Charles Babbage, 1791, 1871.

Letter from Charles Babbage to [James] Booth. 20 December 1856.

*****

Richard Owen, 1804-1892. Courtesy of Armstrong Browning Library.

Richard Owen, the paleontologist who first coined the word “dinosaur,” writes a letter to Edmund Belfour, Secretary of the Royal College of Surgeons of England, reporting on his observations at the Collections at the Jardin du Plantes in Paris. It appears that he was there studying the bones of fish and reptiles.

Letter from Richard Owen to Edmund Belfour. 8 September 1853. Page 1.

Letter from Richard Owen to Edmund Belfour. 8 September 1853. Pages 2 and 3.

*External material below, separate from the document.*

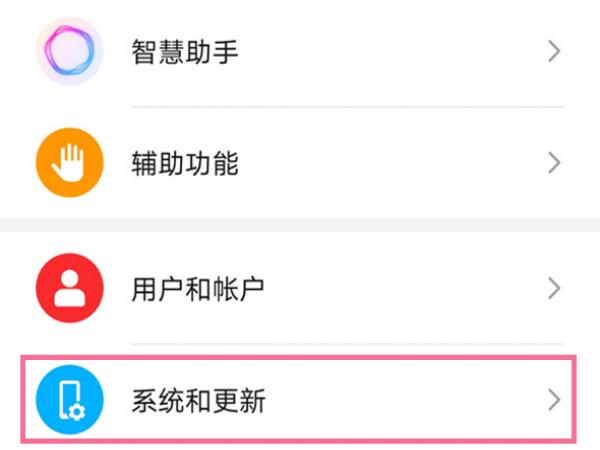The height and width of the screenshot is (450, 600).
Task: Click the white phone glyph in blue circle
Action: click(x=67, y=400)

Letter from Richard Owen to Edmund Belfour. 8 September 1853. Page 4.

*****

Charles Wheatstone, 1802-1875. Courtesy of Armstrong Browning Library.

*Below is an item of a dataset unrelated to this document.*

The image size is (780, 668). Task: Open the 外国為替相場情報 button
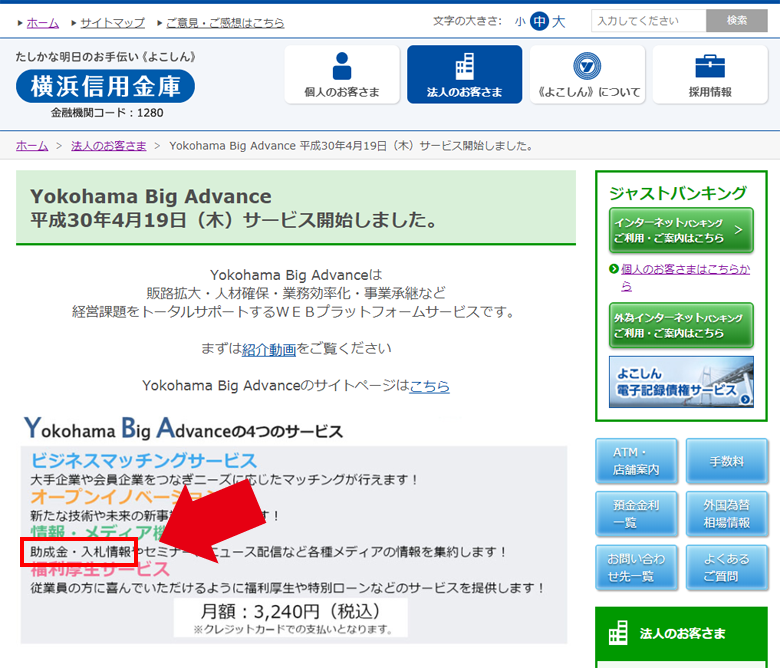725,514
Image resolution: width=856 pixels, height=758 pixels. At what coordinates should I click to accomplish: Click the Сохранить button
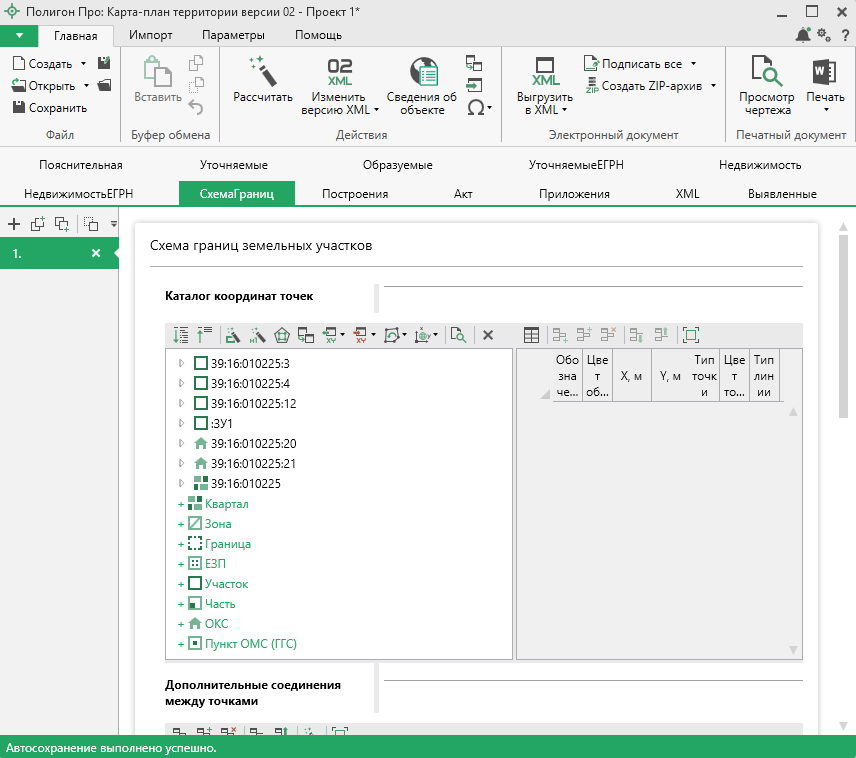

Charles Wheatstone, who experimented with acoustics, optics, electricity, and telegraphy, and is known for his contributions to spectroscopy and telegraphy, writes to an identified correspondent about viewing his “curious productions.”

Letter from Charles Wheatstone to an Unidentified Correspondent. Undated.

In another letter Wheatstone declines an unidentified correspondent’s request to become a resident curator for the Observatory at Kew.

Letter from Charles Wheatstone to an Unidentified Correspondent. 27 July 1842.

*****

Adam Sedgwick, 1785-1873, by Samuel Cousins, after Thomas Phillips. Courtesy of  © National Portrait Gallery, London.

Andrew Crosse, 1784-1855.

 

 

 

 

 

 

 

 

 

Adam Sedgwick, British geologist and mentor of Charles Darwin, writes to Andrew Crosse, an early pioneer and experimenter in electricity, bemoaning his own recent illnesses and injuries and acknowledging Crosse’s recent “interesting” experiments.

Letter from Adam Sedgwick to Andrew Crosse. 10 July [No year]. Page 1.

Letter from Adam Sedgwick to Andrew Crosse. 10 July [No year]. Page 2.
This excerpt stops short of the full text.